The Reformation and the Nobility – A Study of the Impact of the Reformation on the Danish Nobility
From c. 1525 to the 1560s
PhD student Rasmus Skovgaard Jakobsen holds an MA in History and Religious Studies. On 1 February 2014 he embarked upon the research project: ‘The Reformation and the Nobility – A Study of the Impact of the Reformation on the Danish Nobility. From c. 1520 to 1570. The PhD project involves collaboration between the History Department of Aarhus University and the Danish Research Centre for Manorial Studies at the Gammel Estrup Manor House Museum.

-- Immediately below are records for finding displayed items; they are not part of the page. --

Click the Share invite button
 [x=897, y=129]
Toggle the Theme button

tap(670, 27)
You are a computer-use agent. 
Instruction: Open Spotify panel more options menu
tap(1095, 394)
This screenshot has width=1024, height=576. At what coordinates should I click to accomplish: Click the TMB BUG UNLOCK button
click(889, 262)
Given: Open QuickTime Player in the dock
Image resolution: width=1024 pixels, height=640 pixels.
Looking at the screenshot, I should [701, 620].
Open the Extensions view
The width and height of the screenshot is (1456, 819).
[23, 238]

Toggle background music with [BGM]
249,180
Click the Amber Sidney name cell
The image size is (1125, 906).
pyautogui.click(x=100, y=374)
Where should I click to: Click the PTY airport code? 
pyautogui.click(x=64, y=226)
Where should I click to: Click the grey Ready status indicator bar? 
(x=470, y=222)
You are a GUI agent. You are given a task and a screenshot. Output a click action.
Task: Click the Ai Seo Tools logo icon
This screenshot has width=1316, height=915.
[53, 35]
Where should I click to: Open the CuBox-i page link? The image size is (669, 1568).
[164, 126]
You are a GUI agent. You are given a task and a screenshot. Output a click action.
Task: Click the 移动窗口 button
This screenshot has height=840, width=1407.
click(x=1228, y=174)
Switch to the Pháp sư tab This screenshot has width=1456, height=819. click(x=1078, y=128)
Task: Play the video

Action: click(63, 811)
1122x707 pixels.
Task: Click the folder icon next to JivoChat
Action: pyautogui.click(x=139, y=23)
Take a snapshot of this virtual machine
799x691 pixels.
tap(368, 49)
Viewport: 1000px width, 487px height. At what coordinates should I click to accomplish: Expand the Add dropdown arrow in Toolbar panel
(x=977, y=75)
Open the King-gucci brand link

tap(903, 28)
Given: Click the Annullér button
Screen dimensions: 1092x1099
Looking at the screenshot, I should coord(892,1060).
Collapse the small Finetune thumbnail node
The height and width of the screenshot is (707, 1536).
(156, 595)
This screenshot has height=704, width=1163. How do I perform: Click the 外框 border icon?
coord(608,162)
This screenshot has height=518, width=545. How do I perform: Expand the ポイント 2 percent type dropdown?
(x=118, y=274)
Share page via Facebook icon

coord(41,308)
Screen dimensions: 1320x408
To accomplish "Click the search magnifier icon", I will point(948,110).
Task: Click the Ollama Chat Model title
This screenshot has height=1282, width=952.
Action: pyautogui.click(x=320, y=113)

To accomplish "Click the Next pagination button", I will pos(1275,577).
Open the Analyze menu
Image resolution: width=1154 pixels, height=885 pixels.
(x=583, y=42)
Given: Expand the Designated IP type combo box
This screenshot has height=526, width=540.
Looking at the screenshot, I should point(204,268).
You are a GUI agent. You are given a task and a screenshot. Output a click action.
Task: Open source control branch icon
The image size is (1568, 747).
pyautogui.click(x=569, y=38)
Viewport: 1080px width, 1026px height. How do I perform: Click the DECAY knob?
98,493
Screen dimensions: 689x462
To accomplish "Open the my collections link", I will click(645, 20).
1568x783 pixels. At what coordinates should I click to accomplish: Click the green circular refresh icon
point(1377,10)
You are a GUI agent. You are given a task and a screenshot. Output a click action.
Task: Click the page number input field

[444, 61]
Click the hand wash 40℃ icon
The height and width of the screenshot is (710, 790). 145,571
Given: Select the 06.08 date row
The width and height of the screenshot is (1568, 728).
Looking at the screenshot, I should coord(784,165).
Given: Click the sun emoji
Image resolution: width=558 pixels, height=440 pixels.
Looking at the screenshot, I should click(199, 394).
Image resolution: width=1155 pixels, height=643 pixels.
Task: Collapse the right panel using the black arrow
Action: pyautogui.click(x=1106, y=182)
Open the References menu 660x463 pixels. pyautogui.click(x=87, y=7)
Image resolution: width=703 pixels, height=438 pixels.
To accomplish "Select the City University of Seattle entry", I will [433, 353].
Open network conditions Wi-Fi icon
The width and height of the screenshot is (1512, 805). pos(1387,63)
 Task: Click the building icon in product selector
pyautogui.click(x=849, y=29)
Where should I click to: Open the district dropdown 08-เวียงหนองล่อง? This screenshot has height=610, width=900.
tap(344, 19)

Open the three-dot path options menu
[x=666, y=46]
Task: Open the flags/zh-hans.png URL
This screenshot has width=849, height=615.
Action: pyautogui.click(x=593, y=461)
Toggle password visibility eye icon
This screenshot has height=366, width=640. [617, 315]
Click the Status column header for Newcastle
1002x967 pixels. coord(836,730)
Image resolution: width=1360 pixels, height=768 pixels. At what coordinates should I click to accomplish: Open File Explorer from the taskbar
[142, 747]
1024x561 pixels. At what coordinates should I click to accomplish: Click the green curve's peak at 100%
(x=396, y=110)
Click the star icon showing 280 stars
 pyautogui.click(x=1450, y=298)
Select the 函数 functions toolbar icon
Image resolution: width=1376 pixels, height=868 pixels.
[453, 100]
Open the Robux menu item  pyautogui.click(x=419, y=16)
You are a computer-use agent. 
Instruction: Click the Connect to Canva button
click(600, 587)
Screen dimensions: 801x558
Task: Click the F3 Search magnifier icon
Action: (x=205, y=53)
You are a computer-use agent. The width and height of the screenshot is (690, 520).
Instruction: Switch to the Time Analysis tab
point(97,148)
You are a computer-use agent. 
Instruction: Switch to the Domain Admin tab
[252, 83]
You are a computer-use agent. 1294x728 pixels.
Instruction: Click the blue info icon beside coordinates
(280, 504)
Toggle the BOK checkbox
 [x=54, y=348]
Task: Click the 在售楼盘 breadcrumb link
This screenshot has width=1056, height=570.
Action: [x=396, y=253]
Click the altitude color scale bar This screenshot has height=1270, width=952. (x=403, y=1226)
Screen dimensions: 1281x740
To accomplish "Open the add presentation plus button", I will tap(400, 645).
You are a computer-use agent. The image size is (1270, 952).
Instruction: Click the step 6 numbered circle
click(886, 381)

The project is a study of the Reformation’s influence on Danish elite culture in the early 16th century, focusing particularly on the first generation of a selection of noble families to be affected by the Reformation. To investigate how these families were culturally, religiously and socially influenced by the Reformation, the project will combine analyses of the selected families’ manor houses, the churches of which they were patrons, and estate and private archives, with analyses of a social historical, religious historical and cultural historical nature. By means of such a study, the project will reveal how the Lutheran Reformation transformed the very context of the nobility, and what impact it made on them. The project will thereby increase our understanding of the Reformation and its influence on Danish culture, placing the Danish nobility in a new, historic context.